Arrange every line of the records below as a Markdown table with the columns "Row" and "Record line", numbering the rows in order and leaving out blank lines.

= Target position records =
"""
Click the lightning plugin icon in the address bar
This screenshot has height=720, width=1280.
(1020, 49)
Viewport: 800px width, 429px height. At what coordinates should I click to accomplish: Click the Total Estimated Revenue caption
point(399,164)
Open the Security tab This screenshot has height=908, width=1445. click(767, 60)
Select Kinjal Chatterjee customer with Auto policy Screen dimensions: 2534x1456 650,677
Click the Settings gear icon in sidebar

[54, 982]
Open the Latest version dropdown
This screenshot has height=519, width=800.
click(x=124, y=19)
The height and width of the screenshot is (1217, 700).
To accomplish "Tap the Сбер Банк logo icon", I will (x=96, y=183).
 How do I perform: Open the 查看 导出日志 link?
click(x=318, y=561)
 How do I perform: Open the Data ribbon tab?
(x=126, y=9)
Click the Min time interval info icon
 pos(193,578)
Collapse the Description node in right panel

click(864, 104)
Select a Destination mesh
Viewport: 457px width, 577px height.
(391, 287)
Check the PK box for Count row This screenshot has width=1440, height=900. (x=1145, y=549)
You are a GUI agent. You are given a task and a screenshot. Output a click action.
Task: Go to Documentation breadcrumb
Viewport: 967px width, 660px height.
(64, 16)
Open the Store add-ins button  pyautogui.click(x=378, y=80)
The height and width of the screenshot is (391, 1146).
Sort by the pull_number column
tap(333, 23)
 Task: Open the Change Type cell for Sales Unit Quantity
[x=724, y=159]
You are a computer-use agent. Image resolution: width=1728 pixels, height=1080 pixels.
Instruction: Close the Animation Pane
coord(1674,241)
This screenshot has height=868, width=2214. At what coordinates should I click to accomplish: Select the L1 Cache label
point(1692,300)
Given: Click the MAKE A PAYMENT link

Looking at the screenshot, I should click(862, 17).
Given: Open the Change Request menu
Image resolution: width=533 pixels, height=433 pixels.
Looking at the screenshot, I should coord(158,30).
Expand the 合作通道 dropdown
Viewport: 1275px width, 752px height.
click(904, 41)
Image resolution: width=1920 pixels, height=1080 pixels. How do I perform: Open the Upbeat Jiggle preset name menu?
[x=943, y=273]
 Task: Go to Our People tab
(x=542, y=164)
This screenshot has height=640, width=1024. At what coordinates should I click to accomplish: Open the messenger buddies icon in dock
"""
= RESPONSE FOR THIS EXERCISE =
| Row | Record line |
|---|---|
| 1 | Click the lightning plugin icon in the address bar |
| 2 | This screenshot has height=720, width=1280. |
| 3 | (1020, 49) |
| 4 | Viewport: 800px width, 429px height. At what coordinates should I click to accomplish: Click the Total Estimated Revenue caption |
| 5 | point(399,164) |
| 6 | Open the Security tab This screenshot has height=908, width=1445. click(767, 60) |
| 7 | Select Kinjal Chatterjee customer with Auto policy Screen dimensions: 2534x1456 650,677 |
| 8 | Click the Settings gear icon in sidebar |
| 9 | [54, 982] |
| 10 | Open the Latest version dropdown |
| 11 | This screenshot has height=519, width=800. |
| 12 | click(x=124, y=19) |
| 13 | The height and width of the screenshot is (1217, 700). |
| 14 | To accomplish "Tap the Сбер Банк logo icon", I will (x=96, y=183). |
| 15 |  How do I perform: Open the 查看 导出日志 link? |
| 16 | click(x=318, y=561) |
| 17 |  How do I perform: Open the Data ribbon tab? |
| 18 | (x=126, y=9) |
| 19 | Click the Min time interval info icon |
| 20 |  pos(193,578) |
| 21 | Collapse the Description node in right panel |
| 22 | click(864, 104) |
| 23 | Select a Destination mesh |
| 24 | Viewport: 457px width, 577px height. |
| 25 | (391, 287) |
| 26 | Check the PK box for Count row This screenshot has width=1440, height=900. (x=1145, y=549) |
| 27 | You are a GUI agent. You are given a task and a screenshot. Output a click action. |
| 28 | Task: Go to Documentation breadcrumb |
| 29 | Viewport: 967px width, 660px height. |
| 30 | (64, 16) |
| 31 | Open the Store add-ins button  pyautogui.click(x=378, y=80) |
| 32 | The height and width of the screenshot is (391, 1146). |
| 33 | Sort by the pull_number column |
| 34 | tap(333, 23) |
| 35 |  Task: Open the Change Type cell for Sales Unit Quantity |
| 36 | [x=724, y=159] |
| 37 | You are a computer-use agent. Image resolution: width=1728 pixels, height=1080 pixels. |
| 38 | Instruction: Close the Animation Pane |
| 39 | coord(1674,241) |
| 40 | This screenshot has height=868, width=2214. At what coordinates should I click to accomplish: Select the L1 Cache label |
| 41 | point(1692,300) |
| 42 | Given: Click the MAKE A PAYMENT link |
| 43 | Looking at the screenshot, I should click(862, 17). |
| 44 | Given: Open the Change Request menu |
| 45 | Image resolution: width=533 pixels, height=433 pixels. |
| 46 | Looking at the screenshot, I should coord(158,30). |
| 47 | Expand the 合作通道 dropdown |
| 48 | Viewport: 1275px width, 752px height. |
| 49 | click(904, 41) |
| 50 | Image resolution: width=1920 pixels, height=1080 pixels. How do I perform: Open the Upbeat Jiggle preset name menu? |
| 51 | [x=943, y=273] |
| 52 |  Task: Go to Our People tab |
| 53 | (x=542, y=164) |
| 54 | This screenshot has height=640, width=1024. At what coordinates should I click to accomplish: Open the messenger buddies icon in dock |